在 Python 中有一个名为“Docstring”的功能!
It nothing more else than a special comment line that have to be the first line in a module, class or function!
它只不过是一个特殊的注释行,它必须是模块、类或函数的第一行!
Like a comment line, you can use any form of text. But what make it so special to me in this case is that is readable by python instrospection!!
与注释行一样,您可以使用任何形式的文本。但是在这种情况下对我来说如此特别的是它可以通过 python 内省读取!!
So it can works like a Java Annotation, that too needs the Java reflection to interpret and react to metadata carryed from it!!
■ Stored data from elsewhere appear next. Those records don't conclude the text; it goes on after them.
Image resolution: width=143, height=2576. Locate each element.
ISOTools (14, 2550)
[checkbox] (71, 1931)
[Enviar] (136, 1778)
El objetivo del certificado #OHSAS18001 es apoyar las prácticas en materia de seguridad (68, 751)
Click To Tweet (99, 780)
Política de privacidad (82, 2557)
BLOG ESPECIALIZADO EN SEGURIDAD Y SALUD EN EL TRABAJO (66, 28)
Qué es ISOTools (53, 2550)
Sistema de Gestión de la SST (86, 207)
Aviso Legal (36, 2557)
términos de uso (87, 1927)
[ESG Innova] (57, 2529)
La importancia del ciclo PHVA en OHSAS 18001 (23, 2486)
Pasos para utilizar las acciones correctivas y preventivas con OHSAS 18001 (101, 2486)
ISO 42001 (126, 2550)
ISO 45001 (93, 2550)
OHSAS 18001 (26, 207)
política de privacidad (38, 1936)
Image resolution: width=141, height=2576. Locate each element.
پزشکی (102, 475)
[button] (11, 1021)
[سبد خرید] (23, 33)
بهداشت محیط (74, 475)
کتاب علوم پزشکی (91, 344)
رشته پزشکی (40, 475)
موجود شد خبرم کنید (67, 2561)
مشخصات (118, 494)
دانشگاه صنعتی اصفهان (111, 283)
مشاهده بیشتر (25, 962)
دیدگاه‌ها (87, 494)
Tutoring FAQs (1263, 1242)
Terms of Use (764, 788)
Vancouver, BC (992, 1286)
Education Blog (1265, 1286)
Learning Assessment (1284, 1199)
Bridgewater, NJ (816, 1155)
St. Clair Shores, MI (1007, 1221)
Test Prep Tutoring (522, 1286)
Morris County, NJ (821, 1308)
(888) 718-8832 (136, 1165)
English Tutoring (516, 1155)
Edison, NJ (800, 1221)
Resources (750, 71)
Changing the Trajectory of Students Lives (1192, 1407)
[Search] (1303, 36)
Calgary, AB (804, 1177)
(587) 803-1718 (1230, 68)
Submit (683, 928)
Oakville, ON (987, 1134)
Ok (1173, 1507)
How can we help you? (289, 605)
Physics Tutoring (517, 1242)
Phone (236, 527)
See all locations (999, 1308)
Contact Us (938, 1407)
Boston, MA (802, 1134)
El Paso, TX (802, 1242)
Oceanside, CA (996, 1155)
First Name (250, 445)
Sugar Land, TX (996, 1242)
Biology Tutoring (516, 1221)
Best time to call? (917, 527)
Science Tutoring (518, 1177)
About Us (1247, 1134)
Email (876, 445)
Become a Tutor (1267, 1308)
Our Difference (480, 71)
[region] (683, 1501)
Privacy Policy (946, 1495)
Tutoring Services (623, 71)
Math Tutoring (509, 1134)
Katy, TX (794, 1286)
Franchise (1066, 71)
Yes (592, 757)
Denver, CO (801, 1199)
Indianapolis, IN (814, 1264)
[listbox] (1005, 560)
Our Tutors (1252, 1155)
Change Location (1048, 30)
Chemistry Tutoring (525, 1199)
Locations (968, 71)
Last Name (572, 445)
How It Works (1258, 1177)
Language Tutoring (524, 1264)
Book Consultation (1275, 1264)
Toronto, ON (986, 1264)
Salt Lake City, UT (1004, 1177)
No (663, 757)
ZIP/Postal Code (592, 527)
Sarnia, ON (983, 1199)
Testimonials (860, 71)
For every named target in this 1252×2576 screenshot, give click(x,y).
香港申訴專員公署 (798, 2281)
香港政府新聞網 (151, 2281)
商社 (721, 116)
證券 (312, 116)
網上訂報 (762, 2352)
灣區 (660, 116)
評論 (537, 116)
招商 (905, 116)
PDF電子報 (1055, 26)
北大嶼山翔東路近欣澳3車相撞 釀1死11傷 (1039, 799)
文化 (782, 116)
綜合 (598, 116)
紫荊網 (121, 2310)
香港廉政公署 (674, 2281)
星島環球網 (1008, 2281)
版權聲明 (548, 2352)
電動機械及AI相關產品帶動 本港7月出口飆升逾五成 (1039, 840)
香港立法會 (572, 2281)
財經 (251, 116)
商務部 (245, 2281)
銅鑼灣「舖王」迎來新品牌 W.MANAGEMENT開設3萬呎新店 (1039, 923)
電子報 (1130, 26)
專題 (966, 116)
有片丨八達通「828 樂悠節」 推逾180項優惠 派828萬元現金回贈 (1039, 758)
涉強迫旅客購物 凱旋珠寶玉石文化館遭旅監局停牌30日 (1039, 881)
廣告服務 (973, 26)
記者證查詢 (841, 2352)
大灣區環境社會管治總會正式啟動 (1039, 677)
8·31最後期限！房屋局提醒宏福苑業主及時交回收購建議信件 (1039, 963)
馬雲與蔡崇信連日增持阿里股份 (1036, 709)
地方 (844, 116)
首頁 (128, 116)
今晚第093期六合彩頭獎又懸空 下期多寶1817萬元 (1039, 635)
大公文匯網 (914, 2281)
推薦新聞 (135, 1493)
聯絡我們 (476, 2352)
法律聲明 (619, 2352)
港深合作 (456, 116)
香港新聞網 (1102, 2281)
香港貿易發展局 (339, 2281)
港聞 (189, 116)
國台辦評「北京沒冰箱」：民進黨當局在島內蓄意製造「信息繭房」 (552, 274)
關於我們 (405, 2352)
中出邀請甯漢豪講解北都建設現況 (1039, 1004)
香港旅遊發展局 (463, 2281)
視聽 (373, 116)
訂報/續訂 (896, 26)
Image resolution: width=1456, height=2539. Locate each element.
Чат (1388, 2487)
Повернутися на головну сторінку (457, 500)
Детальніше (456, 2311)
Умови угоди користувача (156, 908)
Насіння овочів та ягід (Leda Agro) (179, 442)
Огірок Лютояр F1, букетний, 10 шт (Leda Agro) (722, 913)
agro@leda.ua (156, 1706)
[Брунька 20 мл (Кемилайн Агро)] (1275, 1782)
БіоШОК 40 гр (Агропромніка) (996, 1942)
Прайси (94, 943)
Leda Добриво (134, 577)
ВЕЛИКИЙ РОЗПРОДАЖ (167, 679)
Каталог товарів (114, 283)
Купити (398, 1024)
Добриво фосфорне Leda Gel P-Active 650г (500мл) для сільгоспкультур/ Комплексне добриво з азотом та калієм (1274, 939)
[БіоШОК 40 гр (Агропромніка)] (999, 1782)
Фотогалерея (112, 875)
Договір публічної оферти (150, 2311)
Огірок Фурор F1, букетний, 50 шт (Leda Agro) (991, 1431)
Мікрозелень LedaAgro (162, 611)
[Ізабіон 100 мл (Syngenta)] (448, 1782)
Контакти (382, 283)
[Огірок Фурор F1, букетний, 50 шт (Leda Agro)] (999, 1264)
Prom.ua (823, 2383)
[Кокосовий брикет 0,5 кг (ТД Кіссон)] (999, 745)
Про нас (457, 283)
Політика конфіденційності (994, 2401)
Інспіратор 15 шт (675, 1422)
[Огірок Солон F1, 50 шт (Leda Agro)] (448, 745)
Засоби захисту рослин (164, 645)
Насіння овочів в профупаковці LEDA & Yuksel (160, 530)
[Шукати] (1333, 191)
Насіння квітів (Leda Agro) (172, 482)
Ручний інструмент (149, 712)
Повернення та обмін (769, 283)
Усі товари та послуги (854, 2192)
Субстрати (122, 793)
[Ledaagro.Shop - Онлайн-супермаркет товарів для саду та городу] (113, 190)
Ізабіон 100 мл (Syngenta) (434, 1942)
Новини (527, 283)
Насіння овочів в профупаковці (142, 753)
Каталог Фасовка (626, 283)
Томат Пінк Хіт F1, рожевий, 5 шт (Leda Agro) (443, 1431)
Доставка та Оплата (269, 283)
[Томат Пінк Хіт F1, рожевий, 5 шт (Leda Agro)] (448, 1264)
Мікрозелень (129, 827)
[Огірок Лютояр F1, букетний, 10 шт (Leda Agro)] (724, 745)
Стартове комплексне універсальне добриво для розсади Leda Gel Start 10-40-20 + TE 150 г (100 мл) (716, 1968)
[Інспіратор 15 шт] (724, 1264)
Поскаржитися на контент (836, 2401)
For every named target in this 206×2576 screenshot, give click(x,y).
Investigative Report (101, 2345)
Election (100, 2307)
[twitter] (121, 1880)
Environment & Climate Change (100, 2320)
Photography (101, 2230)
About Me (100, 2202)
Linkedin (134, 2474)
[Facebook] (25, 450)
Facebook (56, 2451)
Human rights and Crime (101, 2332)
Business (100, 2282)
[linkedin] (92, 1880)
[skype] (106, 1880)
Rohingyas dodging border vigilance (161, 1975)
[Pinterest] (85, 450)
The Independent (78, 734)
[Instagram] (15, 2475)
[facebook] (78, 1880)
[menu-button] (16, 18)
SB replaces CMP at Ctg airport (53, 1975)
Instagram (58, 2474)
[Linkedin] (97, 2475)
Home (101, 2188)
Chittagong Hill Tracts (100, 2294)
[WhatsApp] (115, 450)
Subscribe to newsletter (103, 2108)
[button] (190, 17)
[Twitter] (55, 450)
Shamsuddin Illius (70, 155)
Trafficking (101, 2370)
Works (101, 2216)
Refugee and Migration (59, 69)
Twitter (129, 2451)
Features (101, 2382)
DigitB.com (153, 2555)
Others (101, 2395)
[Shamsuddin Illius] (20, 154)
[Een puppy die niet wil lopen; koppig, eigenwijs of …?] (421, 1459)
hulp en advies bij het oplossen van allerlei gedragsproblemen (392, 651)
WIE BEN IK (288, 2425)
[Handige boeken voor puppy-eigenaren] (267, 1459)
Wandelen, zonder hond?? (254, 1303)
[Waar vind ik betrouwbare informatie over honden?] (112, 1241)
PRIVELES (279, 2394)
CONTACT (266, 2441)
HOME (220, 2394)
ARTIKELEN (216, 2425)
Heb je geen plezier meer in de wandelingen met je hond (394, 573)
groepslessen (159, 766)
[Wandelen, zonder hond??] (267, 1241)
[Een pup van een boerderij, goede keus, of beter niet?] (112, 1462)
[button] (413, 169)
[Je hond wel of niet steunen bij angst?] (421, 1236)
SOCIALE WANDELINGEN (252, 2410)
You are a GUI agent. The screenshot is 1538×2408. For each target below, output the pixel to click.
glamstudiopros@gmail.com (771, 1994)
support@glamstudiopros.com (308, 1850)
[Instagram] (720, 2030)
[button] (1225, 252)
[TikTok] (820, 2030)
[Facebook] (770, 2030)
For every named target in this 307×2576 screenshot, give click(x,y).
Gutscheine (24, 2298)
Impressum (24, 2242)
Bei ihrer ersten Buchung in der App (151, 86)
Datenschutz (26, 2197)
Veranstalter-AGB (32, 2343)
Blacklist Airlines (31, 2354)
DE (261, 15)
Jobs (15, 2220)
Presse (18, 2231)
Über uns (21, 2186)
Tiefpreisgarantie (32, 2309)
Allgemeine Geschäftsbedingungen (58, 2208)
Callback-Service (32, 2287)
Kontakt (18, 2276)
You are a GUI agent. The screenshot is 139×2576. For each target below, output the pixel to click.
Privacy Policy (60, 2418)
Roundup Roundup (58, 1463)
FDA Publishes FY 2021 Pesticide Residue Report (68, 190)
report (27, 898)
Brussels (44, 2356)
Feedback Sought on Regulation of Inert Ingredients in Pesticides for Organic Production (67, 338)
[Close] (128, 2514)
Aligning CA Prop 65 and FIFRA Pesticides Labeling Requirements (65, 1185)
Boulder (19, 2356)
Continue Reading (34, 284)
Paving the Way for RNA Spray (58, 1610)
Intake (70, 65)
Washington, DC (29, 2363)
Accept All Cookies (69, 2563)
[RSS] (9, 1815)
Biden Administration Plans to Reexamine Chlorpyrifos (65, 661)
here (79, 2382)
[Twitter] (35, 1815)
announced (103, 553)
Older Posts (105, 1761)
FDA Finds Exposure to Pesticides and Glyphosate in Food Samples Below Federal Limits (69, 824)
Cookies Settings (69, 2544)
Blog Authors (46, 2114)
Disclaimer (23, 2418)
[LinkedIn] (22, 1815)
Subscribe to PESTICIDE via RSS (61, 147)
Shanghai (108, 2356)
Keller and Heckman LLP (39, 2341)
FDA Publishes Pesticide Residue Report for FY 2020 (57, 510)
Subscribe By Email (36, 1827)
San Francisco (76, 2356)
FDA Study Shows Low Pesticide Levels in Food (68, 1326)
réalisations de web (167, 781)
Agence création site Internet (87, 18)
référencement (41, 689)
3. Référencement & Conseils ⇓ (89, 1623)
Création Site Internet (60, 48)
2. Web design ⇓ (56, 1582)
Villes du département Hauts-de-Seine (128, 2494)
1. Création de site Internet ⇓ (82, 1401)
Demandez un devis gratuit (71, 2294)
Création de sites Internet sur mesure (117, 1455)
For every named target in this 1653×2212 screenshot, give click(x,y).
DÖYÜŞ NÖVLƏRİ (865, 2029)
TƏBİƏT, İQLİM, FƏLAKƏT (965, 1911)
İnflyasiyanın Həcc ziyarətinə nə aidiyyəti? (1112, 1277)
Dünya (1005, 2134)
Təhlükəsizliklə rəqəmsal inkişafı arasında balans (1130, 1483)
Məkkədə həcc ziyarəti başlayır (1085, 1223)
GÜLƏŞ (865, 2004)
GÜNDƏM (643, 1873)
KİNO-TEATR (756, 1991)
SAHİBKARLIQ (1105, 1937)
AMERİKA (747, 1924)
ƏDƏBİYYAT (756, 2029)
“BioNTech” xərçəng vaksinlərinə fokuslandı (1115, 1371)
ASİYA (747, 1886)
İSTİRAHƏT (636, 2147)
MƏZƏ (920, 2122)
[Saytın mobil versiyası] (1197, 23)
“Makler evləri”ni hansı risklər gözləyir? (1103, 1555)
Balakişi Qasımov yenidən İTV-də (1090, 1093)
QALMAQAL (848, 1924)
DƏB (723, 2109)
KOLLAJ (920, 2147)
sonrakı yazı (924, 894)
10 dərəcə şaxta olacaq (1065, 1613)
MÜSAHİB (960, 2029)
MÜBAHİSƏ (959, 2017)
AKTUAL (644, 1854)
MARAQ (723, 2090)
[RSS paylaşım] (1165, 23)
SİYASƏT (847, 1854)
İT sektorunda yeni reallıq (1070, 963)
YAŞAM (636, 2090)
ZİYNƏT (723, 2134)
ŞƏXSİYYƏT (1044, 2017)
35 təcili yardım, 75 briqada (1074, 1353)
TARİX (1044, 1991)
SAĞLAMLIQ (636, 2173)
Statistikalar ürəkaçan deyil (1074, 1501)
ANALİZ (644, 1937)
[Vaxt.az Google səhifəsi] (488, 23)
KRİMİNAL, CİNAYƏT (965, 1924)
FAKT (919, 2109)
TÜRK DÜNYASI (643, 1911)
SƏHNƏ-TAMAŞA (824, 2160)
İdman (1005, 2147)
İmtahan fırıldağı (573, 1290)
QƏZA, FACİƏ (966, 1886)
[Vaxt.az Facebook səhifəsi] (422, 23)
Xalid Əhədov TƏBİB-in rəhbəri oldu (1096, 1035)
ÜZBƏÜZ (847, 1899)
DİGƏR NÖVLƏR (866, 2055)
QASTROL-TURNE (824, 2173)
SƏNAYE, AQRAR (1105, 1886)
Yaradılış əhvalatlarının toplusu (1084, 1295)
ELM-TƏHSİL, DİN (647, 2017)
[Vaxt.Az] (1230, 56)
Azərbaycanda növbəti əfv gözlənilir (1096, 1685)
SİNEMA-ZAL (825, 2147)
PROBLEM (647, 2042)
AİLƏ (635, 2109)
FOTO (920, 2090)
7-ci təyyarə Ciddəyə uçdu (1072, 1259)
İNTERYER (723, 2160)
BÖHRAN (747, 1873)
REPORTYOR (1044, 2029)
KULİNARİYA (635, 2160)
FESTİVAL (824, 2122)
所以它可以像 Java Annotation 一样工作,也需要 Java 反射来解释和响应从中携带的元数据!!
Follow a short example:
看一个简短的例子:
Source a.py
源 a.py
```
def some_function():
'''@myJavaLikeAnnotation()'''
... (my function code) ...
```
Source b.py (where I have to process the @myJavaLikeAnnotacion()):
源 b.py(我必须在其中处理 @myJavaLikeAnnotacion()):
import a
for element_name in dir(a):
element = getattr(a, element_name)
if hasattr(element, '__call__'):
if not inspect.isbuiltin(element):
try:
doc = str(element.__doc__)
if not doc == '@myJavaLikeAnnotation()':
# It don't have the 'java like annotation'!
break
... It have! Do what you have to do...
except:
pass
Obviously that disadvantages is to have to parse by yourself all the metadata that you use in your 'python java like annotations'!
显然,缺点是必须自己解析在“python java like annotations”中使用的所有元数据!